Look through the listing below for the string "Learn". Show each line where it occurs.

◇ ◇ ◇ ◇ ◇ ◇ ◇

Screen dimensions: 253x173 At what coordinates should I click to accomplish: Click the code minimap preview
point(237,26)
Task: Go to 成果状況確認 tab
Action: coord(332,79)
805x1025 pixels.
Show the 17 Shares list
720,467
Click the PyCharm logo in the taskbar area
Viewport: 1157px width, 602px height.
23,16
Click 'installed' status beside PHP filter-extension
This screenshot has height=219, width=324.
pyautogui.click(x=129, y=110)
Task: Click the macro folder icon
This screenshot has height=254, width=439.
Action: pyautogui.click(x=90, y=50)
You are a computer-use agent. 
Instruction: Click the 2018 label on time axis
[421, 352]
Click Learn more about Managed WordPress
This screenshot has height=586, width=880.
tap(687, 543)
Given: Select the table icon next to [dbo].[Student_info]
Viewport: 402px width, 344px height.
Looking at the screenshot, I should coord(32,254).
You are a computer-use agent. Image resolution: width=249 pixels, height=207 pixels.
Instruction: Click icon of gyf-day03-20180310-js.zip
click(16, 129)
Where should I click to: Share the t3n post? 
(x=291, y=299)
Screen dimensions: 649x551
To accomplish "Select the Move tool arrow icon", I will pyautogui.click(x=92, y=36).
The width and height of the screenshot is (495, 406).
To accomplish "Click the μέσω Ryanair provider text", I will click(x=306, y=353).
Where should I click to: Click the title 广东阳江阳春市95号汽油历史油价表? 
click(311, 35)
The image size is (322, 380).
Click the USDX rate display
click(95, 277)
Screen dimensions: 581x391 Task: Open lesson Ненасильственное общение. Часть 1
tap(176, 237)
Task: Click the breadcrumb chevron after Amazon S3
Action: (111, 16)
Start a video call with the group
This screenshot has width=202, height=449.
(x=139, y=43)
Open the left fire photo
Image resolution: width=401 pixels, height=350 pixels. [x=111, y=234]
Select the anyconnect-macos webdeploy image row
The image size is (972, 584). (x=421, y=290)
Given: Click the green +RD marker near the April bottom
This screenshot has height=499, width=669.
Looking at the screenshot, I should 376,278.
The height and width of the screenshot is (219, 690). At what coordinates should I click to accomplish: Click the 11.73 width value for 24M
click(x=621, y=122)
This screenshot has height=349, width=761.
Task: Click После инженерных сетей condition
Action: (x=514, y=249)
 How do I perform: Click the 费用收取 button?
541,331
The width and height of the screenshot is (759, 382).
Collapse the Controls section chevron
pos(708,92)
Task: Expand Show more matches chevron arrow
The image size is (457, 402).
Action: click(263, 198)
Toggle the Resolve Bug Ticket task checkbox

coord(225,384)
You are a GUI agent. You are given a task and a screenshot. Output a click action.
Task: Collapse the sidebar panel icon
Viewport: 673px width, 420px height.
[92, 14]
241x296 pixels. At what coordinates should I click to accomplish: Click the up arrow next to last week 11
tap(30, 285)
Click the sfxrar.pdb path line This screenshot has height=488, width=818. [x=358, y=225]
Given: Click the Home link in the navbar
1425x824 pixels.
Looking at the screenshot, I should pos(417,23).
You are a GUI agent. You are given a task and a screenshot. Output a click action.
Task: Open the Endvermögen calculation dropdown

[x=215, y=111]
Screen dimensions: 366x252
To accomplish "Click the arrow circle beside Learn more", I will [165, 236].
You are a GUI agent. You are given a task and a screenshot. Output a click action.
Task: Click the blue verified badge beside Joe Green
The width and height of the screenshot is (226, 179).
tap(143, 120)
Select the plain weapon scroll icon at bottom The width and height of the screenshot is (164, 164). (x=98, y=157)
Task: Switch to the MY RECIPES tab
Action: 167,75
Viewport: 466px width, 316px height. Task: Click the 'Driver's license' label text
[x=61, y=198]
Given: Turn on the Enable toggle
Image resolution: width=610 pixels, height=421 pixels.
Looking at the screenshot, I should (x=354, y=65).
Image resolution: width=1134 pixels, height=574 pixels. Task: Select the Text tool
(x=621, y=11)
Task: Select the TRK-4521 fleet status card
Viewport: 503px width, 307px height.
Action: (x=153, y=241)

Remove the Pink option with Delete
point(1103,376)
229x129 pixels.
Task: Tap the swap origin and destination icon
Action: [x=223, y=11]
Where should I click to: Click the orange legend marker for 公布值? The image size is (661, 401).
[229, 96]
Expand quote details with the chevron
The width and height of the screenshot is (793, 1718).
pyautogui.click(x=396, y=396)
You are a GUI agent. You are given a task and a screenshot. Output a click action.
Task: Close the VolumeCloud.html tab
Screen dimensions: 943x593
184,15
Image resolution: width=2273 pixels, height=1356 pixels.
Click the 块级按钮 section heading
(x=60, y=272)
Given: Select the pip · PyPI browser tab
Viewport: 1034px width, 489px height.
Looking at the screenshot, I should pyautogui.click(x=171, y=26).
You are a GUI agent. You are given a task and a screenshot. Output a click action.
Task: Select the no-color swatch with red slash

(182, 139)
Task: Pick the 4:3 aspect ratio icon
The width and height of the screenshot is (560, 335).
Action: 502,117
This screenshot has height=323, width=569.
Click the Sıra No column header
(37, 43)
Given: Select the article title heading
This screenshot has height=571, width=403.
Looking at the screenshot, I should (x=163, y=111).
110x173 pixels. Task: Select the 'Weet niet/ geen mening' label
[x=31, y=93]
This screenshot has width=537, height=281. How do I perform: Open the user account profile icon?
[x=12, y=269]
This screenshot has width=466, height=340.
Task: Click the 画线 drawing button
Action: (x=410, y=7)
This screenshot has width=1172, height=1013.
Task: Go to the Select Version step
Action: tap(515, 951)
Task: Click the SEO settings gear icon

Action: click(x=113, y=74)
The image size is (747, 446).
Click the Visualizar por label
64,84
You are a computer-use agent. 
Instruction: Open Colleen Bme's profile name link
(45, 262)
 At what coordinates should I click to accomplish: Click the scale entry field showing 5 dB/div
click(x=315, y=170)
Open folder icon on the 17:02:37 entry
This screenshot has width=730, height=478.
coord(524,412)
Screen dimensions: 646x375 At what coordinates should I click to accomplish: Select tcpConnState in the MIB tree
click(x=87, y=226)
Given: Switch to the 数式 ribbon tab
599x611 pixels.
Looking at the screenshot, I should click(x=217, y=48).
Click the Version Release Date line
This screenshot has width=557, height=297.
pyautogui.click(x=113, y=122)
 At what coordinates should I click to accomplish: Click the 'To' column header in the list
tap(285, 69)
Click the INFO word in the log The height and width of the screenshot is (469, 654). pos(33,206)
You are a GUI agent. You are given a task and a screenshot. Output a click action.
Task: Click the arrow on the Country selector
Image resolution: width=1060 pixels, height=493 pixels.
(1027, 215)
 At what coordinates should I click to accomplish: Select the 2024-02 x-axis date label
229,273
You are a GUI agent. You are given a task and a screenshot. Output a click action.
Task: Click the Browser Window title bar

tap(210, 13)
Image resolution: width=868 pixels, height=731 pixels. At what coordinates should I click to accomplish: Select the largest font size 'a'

◇ ◇ ◇ ◇ ◇ ◇ ◇

◆ Exercise answer
Click Learn more about Managed WordPress
To accomplish "Click the arrow circle beside Learn more", I will [165, 236].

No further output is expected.